[Dataset excerpt]
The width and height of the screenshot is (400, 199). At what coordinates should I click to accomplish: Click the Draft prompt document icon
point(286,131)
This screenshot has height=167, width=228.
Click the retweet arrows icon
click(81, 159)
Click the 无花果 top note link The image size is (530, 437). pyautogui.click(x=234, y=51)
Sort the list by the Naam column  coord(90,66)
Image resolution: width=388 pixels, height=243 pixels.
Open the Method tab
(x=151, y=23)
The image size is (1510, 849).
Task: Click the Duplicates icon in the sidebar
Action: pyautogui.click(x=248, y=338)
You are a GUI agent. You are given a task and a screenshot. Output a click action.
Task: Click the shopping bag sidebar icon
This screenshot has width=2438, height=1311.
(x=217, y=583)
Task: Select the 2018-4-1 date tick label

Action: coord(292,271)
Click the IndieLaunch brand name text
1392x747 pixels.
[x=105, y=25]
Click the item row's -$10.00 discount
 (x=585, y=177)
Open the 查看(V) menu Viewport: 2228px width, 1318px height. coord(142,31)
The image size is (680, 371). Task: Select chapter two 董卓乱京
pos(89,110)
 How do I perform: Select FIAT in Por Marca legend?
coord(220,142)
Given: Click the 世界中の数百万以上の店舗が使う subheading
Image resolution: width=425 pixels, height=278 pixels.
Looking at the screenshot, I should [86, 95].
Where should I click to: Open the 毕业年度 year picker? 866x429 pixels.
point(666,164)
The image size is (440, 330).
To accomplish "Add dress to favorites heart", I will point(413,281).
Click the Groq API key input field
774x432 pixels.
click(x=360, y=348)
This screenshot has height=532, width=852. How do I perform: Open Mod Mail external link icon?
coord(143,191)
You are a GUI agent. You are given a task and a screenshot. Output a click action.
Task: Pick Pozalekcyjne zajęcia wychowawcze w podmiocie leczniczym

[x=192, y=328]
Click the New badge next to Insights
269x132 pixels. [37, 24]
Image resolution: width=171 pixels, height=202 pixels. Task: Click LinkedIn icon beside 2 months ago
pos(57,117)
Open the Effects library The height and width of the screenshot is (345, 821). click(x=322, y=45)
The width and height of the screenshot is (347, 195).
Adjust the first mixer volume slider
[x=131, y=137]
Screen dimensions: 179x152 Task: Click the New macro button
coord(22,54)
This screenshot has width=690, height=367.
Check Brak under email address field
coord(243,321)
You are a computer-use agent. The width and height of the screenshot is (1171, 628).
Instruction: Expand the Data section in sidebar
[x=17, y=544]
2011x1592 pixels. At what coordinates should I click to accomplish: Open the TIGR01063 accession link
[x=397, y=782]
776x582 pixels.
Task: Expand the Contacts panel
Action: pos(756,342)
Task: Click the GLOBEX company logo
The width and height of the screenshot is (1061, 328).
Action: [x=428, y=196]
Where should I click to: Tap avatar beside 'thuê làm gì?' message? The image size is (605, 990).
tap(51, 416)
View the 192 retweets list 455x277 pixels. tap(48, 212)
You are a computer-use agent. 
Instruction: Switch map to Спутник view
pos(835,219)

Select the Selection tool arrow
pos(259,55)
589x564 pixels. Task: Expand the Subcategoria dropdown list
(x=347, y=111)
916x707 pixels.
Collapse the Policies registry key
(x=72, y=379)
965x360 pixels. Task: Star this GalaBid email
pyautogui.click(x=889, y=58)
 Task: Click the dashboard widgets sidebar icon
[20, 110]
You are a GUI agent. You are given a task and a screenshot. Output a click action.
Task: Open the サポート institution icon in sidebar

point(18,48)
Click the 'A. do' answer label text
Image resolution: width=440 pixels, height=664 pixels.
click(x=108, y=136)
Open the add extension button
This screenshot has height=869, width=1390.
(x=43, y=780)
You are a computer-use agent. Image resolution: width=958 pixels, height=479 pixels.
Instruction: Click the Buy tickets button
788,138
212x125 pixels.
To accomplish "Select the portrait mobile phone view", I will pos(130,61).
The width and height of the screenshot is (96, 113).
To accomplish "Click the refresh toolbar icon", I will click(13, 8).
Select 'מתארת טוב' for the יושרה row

* Challenge: State how many lines of the records contain the string "sidebar", counting only matches with the same capitalization. Give the number alone.

* Exercise answer: 5